L’entreprise est également controversée à l’échelle internationale. « Notre opinion sur les mandats, basée sur les principes de bonne gouvernance, est que six ou neuf ans, c’est trop long, nous serions donc toujours favorables à une période plus courte – par exemple, trois ans, » Kim Højgaard Ravn, chef de l’Agence danoise antidopage, a déclaré à l’équipe éditoriale antidopage de l’ARD, ajoutant: « Le danger sinon est que vous n’avez pas à rendre compte de votre travail. »

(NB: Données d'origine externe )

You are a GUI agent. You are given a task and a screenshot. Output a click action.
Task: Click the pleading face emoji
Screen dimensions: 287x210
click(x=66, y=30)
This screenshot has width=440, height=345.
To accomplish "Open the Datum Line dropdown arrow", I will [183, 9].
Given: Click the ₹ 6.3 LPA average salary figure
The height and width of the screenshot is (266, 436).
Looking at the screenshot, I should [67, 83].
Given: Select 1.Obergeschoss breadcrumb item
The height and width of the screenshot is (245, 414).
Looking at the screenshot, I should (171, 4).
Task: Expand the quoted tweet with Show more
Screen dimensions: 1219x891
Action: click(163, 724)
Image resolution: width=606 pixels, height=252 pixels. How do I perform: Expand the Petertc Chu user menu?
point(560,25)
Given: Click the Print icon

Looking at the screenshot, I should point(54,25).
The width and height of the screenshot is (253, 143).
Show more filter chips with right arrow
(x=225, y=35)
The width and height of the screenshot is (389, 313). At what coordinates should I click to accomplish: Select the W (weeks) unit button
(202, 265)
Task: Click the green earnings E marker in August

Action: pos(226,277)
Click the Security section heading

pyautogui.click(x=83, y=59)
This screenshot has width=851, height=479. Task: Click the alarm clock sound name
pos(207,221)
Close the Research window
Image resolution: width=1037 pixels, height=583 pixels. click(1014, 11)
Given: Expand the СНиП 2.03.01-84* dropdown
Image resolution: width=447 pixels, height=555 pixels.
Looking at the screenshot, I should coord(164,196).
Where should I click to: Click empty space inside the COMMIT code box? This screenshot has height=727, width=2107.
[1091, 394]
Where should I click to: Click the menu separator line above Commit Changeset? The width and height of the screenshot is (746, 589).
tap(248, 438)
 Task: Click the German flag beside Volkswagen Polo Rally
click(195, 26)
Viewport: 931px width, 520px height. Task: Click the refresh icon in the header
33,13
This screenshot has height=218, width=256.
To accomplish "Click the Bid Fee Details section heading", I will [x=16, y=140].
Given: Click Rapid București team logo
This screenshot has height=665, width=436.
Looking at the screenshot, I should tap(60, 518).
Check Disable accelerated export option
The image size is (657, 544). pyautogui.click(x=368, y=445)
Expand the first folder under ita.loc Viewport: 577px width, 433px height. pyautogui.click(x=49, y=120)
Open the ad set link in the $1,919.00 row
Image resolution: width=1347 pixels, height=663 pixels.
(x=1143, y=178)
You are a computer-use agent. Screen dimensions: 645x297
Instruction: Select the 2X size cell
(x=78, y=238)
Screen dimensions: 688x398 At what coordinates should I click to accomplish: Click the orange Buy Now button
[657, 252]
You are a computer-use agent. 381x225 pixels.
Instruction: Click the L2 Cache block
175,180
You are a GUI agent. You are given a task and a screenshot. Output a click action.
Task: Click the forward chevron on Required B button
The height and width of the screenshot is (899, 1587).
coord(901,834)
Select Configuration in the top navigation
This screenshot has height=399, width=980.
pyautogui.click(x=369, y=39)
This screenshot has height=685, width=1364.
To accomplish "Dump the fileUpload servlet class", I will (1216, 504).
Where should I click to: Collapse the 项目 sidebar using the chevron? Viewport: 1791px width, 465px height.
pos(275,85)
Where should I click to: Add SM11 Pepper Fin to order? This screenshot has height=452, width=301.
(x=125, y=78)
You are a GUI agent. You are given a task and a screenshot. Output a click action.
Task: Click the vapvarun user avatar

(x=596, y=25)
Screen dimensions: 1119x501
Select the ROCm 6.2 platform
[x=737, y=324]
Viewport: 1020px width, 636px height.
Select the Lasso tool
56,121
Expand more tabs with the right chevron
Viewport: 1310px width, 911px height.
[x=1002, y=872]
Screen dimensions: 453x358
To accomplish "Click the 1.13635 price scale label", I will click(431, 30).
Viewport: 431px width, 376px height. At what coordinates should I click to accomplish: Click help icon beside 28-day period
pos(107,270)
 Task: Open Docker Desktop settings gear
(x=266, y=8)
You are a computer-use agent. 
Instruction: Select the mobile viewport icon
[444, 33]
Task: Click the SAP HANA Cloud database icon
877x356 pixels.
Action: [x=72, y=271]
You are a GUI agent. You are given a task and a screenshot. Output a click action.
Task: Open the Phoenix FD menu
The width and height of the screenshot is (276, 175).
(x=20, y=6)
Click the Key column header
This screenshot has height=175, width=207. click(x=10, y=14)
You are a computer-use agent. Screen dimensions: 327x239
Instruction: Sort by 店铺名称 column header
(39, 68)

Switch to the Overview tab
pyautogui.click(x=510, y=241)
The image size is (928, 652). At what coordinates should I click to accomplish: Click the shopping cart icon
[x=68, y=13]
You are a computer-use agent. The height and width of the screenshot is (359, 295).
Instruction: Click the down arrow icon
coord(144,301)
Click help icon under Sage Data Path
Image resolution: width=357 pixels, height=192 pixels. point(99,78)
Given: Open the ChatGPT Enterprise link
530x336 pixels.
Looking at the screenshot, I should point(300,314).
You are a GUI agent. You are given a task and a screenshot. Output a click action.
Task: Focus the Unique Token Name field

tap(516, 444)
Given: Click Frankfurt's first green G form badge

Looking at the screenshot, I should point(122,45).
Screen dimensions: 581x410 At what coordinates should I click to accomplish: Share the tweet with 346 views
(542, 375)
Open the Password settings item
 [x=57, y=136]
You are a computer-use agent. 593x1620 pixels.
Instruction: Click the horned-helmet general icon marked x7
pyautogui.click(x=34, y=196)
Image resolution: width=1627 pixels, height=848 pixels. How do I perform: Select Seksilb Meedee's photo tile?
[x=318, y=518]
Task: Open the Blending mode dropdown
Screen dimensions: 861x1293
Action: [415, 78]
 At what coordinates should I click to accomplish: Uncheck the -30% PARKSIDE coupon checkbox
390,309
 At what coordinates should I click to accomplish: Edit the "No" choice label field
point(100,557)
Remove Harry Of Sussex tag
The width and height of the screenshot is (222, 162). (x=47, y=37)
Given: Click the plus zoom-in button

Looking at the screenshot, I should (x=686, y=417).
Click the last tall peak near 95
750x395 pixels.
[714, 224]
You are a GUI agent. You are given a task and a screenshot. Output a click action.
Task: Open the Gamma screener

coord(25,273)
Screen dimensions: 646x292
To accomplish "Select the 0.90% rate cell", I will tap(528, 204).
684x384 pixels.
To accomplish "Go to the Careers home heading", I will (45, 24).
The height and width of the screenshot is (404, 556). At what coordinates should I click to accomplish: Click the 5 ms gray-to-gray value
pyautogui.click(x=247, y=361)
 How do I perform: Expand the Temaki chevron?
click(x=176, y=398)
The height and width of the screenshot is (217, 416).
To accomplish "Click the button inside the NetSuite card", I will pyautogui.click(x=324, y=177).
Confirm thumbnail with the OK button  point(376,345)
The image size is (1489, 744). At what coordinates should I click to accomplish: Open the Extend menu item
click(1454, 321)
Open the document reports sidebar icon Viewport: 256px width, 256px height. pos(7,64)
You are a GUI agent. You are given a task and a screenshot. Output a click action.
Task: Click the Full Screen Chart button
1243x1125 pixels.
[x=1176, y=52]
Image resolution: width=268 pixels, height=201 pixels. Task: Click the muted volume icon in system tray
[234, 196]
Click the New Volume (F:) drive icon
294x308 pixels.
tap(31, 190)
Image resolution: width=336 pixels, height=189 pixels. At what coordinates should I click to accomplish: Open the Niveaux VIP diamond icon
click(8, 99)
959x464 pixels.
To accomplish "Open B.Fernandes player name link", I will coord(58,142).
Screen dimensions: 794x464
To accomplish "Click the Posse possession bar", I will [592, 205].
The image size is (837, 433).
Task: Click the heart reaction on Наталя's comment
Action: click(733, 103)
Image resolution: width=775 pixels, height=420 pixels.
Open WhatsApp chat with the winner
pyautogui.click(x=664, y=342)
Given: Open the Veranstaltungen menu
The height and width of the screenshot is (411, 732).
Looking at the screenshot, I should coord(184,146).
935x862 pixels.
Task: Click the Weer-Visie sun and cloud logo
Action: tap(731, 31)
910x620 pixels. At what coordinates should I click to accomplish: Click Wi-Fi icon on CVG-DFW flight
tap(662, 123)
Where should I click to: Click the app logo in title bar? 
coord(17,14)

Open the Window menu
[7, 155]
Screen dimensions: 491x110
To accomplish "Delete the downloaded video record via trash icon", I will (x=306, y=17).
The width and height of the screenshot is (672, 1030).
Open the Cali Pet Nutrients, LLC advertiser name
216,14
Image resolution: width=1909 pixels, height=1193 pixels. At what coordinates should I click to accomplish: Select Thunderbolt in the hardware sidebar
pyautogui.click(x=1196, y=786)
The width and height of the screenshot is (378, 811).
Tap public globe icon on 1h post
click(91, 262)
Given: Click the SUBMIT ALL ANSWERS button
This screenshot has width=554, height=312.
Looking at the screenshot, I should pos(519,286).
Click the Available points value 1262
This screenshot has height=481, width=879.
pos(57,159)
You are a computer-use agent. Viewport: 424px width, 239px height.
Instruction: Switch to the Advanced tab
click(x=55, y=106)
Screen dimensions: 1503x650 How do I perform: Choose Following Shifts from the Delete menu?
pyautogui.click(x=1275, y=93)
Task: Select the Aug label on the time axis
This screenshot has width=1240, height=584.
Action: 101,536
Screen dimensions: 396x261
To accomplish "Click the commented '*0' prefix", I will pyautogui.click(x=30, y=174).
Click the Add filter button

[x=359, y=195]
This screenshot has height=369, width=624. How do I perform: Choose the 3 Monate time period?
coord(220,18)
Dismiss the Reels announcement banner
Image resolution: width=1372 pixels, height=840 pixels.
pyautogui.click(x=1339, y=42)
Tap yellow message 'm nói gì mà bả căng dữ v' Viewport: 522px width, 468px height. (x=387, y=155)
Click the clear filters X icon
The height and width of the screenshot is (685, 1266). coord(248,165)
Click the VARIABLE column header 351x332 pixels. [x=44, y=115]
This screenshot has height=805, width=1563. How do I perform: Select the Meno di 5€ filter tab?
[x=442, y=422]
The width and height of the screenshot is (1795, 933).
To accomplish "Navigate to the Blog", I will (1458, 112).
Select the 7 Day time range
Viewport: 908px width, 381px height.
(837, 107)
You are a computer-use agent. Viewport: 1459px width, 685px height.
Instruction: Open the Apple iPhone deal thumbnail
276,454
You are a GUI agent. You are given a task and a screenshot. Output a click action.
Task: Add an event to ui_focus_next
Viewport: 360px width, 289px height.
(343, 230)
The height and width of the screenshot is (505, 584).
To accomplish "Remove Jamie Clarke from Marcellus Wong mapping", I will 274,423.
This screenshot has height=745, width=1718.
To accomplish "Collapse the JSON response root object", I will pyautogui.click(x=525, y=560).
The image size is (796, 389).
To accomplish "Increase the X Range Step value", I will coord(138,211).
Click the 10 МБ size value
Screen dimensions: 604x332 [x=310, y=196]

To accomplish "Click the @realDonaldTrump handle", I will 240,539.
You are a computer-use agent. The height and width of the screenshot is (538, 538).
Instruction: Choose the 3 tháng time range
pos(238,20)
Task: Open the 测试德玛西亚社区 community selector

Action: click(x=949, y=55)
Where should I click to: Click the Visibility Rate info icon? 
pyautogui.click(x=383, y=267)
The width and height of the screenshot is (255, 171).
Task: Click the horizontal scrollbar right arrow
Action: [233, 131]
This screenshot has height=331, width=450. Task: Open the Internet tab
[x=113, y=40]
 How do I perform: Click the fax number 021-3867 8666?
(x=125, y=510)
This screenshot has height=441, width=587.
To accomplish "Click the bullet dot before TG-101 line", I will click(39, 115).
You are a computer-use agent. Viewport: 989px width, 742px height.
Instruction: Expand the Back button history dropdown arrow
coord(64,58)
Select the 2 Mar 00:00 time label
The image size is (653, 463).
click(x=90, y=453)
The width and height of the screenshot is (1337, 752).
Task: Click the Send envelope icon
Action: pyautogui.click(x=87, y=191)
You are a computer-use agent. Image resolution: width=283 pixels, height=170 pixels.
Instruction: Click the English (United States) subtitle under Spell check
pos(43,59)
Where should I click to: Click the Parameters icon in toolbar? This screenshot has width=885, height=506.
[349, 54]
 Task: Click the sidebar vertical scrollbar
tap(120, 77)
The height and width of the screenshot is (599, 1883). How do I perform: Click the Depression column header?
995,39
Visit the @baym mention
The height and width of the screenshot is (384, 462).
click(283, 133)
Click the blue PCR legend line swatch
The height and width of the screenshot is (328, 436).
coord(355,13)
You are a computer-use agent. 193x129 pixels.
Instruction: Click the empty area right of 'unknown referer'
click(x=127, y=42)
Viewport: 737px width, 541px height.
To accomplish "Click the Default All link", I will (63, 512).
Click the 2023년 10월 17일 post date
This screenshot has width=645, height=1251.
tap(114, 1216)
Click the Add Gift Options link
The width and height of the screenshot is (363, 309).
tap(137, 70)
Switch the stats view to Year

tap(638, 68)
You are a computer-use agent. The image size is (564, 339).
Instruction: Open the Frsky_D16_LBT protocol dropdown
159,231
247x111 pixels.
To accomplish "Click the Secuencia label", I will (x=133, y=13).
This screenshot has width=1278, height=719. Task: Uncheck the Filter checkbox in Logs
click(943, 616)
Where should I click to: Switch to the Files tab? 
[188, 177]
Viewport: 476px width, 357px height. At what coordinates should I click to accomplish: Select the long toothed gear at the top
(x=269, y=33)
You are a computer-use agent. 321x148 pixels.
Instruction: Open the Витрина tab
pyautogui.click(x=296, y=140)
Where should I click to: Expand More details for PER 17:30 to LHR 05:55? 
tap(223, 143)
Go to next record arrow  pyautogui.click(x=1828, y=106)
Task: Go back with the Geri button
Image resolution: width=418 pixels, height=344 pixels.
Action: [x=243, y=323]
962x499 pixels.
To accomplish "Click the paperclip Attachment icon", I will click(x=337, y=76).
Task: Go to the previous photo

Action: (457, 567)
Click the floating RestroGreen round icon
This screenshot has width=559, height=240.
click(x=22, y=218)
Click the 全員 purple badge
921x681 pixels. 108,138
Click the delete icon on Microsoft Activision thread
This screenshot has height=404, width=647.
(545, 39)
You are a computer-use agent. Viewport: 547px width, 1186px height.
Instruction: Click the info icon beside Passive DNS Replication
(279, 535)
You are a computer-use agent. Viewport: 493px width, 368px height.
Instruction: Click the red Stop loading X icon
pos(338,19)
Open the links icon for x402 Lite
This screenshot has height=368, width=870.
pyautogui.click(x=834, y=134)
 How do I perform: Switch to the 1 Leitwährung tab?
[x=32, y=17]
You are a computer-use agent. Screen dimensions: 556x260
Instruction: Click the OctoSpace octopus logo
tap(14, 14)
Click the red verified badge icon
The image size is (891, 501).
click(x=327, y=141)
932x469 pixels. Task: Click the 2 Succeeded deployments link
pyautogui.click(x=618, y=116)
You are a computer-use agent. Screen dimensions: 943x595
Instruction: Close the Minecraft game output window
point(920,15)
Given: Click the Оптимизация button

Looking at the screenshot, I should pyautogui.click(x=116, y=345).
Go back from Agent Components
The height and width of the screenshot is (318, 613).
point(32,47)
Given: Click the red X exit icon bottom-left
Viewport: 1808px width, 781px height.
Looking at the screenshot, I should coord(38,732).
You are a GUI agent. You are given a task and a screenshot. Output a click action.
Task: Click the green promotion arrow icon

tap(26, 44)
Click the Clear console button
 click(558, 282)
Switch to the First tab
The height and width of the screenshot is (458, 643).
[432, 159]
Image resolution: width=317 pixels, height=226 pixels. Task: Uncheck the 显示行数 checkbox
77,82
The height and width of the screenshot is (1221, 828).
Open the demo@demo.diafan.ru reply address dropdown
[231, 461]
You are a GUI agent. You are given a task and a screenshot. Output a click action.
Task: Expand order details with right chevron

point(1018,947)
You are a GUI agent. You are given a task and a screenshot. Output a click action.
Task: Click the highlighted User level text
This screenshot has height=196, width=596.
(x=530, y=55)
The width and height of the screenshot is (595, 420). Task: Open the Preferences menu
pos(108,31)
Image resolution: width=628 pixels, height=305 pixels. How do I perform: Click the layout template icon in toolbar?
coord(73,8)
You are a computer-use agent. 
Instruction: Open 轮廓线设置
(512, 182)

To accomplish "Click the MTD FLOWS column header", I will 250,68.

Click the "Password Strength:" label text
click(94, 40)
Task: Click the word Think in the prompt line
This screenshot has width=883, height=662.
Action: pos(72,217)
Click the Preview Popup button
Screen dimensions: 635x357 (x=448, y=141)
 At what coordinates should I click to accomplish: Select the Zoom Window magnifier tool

Banka et son vice-président, l’ancien membre du CIO Yang Yang de Chine, diffèrent de toute façon dans leurs rôles du statut honorifique de tous les autres élus : ils reçoivent une indemnité annuelle fixe de 100 000 et 50 000 francs suisses respectivement (l’équivalent d’environ 102 000 et 51 000 euros). Et: il n’est pas encore clair si Banka et Yang peuvent même briguer un troisième mandat si la nouvelle proposition est acceptée.

« enfant mal aimé »

Des critiques comme Lehner se plaignent surtout que des institutions comme le Tribunal arbitral du sport (TAS) et l’AMA ne sont toujours pas indépendantes du puissant CIO, même après des décennies. « Si vous regardez simplement le problème du Tribunal arbitral du sport, le TAS, qui veut être un tribunal arbitral indépendant : ils n’arrivent toujours pas à adapter correctement la construction, car le CIO veut toujours avoir ce flux de pouvoir et déterminer de haut en bas», dit Lehner. Il ajoute : «Je pense que le sport n’est fondamentalement pas très intéressé à élucider les délits de dopage – seulement s’il le faut. L’intérêt du CIO est principalement commercial et l’AMA doit fonctionner en conséquence. Fondamentalement, toute cette question de dopage est un enfant mal aimé.« 

L’AMA a confirmé les plans de réforme correspondants à l’équipe éditoriale antidopage de l’ARD sur demande. Il a indiqué que le Comité exécutif avait discuté mardi (9 mai) « certaines modifications proposées aux mandats du président et du vice-président dans le contexte des récentes réformes de la gouvernance« . La proposition va maintenant être soumise au Conseil de fondation au pouvoir pour examen.